Slave and Bondsman

And so why is it that the East is East and the West is West, and the twain cannot meet? Well for one thing, musically, in the West they lay a lot of store by the quality of the voice in a singer. When the great tenor Enrico Caruso died, the Times wrote in the obituary, “ …no tenor voice equal to his, in its combination of power and beauty of sound, has been heard in our generation”. And so the king of Italy ordered that the funeral service be held in the chapel hitherto reserved for royal funerals.

To this day lovers of opera regularly vote as their favourite classical singer of all time, Jussi Bjorlings, the Swedish tenor of the mellifluous voice, with, I guess the Irish tenor McCormick running a close second. And Sweden also gave the world Jenny Lind, who was brought to America by P.T. Barnum, and took the place by storm as the ‘Swedish Nightingale’.

Here in the East we think rather differently. There is an unwritten adage, which we don’t flaunt too often, but it is a part of our lore; that the quality of the voice is of no consequence, if it is in ’Sur’ it will sound beautiful! Now you are free to scoff at this as another bit of Oriental exotica. But even in the West one legend was Louis ‘Sachmo’ Armstrong. And if you ever heard him, you’d know that he didn’t have a voice, just a lot of husky breath. But it was in ‘Sur’. And nearer home, at least in some phases of his career, the great Nusrat Fateh Ali Khan was the same.

And yet, I think the saying is a simplification meant for the uninitiated. It is a mild hint at a much deeper and profounder truth which we understand, and which lies at the very heart of our musical tradition. In the West they grope for it when they occasionally admit that ‘a great singer does not sing just with his voice, but with his whole life’s experience’.

So what is it that makes great music? Sometimes it is visibly manifest, and is there for you to see, if you have the eyes! If you ever heard Ustad Vilayat Khan playing his magical Sitar; and the Sitar would sing away, and sometimes his own music would carry him away, and he would sing himself. And he had a wonderful voice, but that was not all. There was a radiance which sat on his brow and shone with an unearthly glow. Or maybe you saw it in the eyes of Ustad Amanat Ali Khan?

These were both strikingly handsome men, but that is not of the essence. Because one of the people in whom it was most manifest was Roshan Ara Begum. This was all of fifty years ago, and if you wanted to have a concert, it had to be in the open because there was, as yet no concert hall in the country. I had a very young Mushtaq ‘Dhako’ Hashmi with me, and as she paused in her music he came, as if, out of a trance and whispered, “How beautiful she looks when she sings”!

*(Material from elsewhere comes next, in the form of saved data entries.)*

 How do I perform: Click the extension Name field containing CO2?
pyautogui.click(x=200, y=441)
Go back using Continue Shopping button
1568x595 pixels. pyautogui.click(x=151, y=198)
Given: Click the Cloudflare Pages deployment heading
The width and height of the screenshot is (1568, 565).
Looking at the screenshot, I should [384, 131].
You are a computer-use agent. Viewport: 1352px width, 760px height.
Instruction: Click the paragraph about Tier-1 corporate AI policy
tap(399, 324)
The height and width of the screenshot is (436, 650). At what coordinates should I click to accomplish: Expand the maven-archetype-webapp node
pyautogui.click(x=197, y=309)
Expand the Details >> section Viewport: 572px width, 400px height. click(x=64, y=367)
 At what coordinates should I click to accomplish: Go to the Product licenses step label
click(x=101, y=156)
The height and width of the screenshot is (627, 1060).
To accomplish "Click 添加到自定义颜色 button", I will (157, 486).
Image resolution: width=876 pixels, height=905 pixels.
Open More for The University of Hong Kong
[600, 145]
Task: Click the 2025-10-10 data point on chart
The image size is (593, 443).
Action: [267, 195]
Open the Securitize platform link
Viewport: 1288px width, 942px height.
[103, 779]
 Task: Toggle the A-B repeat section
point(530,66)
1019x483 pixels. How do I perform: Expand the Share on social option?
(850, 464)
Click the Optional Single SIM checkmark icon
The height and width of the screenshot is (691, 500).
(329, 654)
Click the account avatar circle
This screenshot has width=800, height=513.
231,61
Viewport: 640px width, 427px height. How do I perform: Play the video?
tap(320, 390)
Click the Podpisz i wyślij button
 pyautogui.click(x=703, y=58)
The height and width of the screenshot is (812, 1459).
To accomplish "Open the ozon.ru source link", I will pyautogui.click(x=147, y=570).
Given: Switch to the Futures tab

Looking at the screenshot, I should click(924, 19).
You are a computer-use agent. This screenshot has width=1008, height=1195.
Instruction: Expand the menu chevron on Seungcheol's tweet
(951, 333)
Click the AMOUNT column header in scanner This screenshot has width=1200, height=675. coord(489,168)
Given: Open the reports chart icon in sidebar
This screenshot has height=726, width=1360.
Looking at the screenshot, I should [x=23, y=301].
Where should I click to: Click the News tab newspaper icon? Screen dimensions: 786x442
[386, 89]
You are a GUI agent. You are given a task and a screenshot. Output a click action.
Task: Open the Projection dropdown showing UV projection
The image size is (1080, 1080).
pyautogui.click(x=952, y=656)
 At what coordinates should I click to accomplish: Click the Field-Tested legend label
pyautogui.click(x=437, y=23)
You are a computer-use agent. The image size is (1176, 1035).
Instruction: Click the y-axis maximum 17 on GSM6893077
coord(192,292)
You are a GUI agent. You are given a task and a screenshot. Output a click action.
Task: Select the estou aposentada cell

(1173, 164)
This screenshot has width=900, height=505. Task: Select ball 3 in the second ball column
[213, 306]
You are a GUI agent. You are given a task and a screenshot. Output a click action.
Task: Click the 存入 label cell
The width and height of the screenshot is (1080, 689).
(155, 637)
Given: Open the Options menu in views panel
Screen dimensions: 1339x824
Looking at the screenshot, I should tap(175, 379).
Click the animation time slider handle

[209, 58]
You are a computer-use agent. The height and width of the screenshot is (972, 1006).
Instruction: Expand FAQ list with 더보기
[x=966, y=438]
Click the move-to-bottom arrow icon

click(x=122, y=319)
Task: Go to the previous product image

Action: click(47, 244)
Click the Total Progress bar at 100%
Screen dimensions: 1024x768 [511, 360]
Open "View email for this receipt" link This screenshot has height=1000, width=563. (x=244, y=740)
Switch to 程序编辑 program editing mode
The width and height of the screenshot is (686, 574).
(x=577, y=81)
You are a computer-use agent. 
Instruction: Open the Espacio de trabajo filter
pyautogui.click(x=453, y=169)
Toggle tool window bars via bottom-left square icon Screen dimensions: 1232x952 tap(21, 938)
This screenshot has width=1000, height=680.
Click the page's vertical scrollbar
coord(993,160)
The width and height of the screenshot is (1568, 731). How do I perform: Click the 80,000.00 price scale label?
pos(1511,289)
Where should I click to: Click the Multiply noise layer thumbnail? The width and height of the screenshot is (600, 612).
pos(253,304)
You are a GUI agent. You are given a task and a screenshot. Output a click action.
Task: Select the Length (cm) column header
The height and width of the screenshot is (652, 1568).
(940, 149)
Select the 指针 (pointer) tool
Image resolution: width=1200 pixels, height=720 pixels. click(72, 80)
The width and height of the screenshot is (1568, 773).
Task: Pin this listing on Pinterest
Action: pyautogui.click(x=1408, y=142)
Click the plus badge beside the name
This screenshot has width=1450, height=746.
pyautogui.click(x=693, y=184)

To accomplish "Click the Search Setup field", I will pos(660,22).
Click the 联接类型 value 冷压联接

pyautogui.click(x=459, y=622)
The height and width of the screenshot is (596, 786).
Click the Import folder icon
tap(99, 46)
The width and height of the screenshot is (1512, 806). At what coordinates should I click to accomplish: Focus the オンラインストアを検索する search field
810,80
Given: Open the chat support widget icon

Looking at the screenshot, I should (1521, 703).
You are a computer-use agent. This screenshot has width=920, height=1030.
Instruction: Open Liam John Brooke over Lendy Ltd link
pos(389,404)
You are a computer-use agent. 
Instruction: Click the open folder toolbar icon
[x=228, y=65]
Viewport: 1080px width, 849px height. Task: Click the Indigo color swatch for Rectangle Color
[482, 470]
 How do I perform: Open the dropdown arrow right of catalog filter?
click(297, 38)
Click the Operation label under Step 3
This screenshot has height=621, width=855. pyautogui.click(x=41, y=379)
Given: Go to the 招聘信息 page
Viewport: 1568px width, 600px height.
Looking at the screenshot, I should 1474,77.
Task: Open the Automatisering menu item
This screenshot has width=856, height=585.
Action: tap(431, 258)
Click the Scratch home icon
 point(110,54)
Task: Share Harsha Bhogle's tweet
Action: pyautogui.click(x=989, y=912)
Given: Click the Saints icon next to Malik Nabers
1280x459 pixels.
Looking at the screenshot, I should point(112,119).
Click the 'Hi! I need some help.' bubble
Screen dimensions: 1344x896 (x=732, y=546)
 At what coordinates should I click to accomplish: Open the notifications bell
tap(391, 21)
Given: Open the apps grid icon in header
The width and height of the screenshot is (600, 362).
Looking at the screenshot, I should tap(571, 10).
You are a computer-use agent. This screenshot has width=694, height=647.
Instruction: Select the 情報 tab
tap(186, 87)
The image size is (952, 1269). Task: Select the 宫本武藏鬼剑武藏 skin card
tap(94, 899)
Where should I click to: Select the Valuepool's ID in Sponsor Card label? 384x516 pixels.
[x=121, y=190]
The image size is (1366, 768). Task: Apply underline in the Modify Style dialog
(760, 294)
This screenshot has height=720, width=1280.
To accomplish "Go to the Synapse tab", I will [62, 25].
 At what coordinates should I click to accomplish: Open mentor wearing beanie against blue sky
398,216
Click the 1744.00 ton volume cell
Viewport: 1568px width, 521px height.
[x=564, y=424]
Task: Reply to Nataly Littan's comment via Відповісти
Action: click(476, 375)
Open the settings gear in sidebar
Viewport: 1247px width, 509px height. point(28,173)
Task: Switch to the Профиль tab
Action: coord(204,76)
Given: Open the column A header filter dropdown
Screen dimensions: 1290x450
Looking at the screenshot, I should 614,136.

This was at the old ‘Alhamra’, and the Arts Council had just acquired one of the first ‘tape-recorders’ in town, and we had recorded her, and the next morning she dropped by on her way back home, as I was listening to the recording. I asked for tea for us and said, “Malika, come and listen to some music”! She sat and heard herself with her hand on her cheek, and following each note with eyes far away. The music ended, and she sat back and turned to me, “Hashmi saab, kal to hum bohat acchha gaaey”!

I do not wish to be melodramatic and say there was some great revelation for me in that simple phrase. But half century later I am very clear on exactly how it struck me. Here was a human being who knew her place, her ‘Maqaam’ precisely; not only in music or among her peers, but in the whole fabric of the universe. It was not something she had to prove to anyone. It was just a wonderful possession which sat in her heart and glowed, and gave her that serenity.

It is one of the few regrets that I was too late to have known, or heard her Ustaad the legendary Abdul Karim Khan. There are few photographs of him, and in fact I have seen only one which they put on the sleeve of the single long-play record they made in the old days. But it was enough. Even in that faded and grainy picture one can see that the same serenity was even greater and deeper there. Look deep into the eyes and you will see a man who was not of this world. And that is what makes great music!